Supplied passage.
.....

In another blog article of mine, “What’s the difference between Tuning, Repairs, and Regulation?” I explain, in detail, the differences between Tuning, Repairs, and Regulation. For the remainder of this article, Repairs, Regulation, and Voicing will often be referred to as EVERYTHING ELSE! While tuning is important, it’s EVERYTHING ELSE that really “makes or breaks” a piano. It’s EVERYTHING ELSE that often differentiates between a so-so piano and one that is enjoyable to play and easy to listen to (assuming all things tuning-wise being equal and of good quality).

Tuning, of course refers to adjusting the tuning pins to create proper pitches and scale on a piano. Repairs refer to just that…repairs…fixing broken or damaged parts so that the piano can be regulated properly. Regulation refers to adjusting all the many parts on a piano so they work as they should with each other. Every piano action has a certain geometry of parts, (distances, thicknesses tolerances, etc) that allow it to work properly as a machine. When those parts change size and shape because of humidity, wear and tear, or even being converted to mice nesting!…the ability of the piano to function properly suffers.  And, Voicing refers to the careful preparation of the hammer’s felt for optimal attack and tone.


That said, while tuning is important because that’s what we ultimately hear, the piano will not make music unless the action is working like it should.

It’s important to note that my point in this article is  NOT to give cold hard facts and numbers for you to fact check me. My goal is basically to give you a mental picture of the relationship between, and draw more attention to, the “EVERYTHING ELSE” things in a piano that usually get neglected.

More specifically, the purpose of this article is to 1) reiterate that there is a definite difference between basic TUNING and EVERYTHING ELSE a piano needs, and 2) help put into perspective the fact that because there are many more parts and adjustments involved in the action of the piano that relate to FUNCTION than that required for TUNING, it stands to reason that a majority of our time and effort working on a piano will often be (or should be) things other than tuning. At the very least, one should not be surprised when when the tuner recommends certain services in addition to a regular tuning.

In my little world in which I live and work, I find that most new piano owners believe (or believed at some point) that ALL their piano really ever needs IS tuning. Hopefully, by the end of this article, it will be easier to understand why that is just not true.

What do you mean, my piano needs more than just tuning?

While tuning gets all the glory, the reality is that behind the scenes there are thousands of parts trying to work together to make the strings “look good”! You read it right…”look good!” Like a pit crew working hard behind the scenes to make the driver of the Indy 500 look good! Like a stage crew, setting up for days, leaving nothing to chance, all for a 1 hr. show that will make the performers “look good,” and satisfy the audience.  Sadly, too often the many piano parts are handicapped in doing their jobs…and can’t make the strings “look,” or sound good because they are being forced to function at a mere fraction of their potential due to years of wear and tear, or just plain neglect. Over time, parts wear out and change shape, thus changing the relationship between them and other parts.

.....

What to do.
#1 In the piano article, which services does the author group together under the label "EVERYTHING ELSE"?
#2 According to the piano article, what does voicing refer to?

.....

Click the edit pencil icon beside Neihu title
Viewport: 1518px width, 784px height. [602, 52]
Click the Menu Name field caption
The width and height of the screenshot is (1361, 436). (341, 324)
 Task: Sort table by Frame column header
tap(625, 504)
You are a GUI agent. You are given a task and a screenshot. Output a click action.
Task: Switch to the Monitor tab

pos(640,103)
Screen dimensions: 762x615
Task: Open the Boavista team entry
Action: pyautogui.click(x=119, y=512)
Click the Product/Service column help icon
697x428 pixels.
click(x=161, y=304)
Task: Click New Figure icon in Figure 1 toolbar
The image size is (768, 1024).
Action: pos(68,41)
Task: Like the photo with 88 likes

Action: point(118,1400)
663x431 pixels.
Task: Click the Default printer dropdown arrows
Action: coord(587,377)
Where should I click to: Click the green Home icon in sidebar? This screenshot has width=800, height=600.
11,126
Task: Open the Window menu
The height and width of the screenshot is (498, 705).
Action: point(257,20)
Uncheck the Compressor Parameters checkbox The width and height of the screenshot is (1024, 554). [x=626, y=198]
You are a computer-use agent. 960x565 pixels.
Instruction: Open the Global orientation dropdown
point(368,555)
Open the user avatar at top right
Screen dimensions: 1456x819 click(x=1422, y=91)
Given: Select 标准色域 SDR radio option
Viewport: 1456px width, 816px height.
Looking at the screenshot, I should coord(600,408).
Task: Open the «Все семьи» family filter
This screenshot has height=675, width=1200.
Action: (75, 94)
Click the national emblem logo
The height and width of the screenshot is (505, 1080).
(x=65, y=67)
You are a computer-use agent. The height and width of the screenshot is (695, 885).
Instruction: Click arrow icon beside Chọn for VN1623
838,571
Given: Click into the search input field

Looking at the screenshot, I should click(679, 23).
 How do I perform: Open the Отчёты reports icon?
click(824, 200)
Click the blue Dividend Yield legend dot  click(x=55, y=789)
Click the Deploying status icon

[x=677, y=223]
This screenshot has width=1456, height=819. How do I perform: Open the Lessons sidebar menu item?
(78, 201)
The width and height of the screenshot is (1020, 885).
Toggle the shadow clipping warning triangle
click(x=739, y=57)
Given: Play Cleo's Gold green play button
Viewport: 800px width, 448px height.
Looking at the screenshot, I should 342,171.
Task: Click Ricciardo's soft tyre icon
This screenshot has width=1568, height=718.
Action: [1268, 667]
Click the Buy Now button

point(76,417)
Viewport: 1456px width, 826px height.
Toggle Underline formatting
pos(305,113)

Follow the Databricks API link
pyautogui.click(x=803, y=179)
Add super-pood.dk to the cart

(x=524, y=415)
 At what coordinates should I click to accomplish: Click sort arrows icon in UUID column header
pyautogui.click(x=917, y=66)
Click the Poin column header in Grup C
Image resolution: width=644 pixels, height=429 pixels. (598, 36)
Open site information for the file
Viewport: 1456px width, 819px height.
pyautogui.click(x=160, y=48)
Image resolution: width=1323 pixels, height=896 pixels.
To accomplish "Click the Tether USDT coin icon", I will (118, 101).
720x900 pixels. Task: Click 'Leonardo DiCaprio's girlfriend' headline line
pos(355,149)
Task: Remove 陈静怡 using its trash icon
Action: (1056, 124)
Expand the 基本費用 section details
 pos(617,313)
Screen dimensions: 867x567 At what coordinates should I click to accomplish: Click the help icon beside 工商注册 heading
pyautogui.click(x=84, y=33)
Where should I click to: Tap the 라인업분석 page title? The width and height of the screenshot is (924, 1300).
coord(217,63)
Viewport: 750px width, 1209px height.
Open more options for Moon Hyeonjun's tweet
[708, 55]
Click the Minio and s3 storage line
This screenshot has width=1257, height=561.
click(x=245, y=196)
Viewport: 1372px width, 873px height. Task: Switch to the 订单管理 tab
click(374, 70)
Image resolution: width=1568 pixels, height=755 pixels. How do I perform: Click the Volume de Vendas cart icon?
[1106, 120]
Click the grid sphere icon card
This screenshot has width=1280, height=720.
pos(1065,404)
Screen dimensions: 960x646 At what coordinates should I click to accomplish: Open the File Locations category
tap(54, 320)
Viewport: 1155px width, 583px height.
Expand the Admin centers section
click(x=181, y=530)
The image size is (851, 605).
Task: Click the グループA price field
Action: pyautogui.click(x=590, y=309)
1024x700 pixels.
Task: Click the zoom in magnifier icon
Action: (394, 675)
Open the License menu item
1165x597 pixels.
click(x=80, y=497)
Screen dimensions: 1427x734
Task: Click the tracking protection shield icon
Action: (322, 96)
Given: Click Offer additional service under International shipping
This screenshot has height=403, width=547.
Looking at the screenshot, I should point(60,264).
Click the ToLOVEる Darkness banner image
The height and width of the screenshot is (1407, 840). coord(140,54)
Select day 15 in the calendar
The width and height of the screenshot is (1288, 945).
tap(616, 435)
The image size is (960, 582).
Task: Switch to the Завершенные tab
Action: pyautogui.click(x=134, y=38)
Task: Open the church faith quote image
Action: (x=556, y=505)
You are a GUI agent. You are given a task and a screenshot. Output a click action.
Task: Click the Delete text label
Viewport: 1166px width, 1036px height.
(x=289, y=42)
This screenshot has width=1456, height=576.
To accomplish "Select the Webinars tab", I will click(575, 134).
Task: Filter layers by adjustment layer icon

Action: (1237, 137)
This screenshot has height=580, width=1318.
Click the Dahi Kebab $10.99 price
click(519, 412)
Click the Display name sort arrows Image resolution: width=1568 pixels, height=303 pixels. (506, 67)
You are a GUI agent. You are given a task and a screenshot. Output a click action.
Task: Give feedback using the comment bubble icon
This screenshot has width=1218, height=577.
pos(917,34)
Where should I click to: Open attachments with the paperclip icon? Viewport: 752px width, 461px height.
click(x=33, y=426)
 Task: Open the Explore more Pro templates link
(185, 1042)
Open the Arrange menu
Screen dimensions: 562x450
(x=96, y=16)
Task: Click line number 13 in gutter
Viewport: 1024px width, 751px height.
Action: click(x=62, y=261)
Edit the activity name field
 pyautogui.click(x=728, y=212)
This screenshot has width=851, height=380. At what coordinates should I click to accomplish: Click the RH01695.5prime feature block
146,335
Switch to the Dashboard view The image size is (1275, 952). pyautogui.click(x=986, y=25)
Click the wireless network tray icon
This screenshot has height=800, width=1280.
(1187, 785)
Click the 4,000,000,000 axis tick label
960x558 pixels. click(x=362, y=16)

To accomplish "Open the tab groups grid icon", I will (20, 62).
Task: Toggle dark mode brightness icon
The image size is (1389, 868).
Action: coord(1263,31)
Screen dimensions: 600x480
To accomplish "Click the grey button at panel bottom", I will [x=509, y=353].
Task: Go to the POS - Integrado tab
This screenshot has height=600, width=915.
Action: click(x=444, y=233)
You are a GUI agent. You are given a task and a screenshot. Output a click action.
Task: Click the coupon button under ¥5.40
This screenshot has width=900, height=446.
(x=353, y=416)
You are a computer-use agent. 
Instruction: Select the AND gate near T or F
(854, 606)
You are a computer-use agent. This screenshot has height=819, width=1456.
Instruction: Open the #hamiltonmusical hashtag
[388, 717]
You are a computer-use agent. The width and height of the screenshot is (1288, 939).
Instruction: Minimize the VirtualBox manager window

.....

Final results.
#1 Repairs, Regulation, and Voicing

#2 Voicing refers to the careful preparation of the hammer's felt for optimal attack and tone.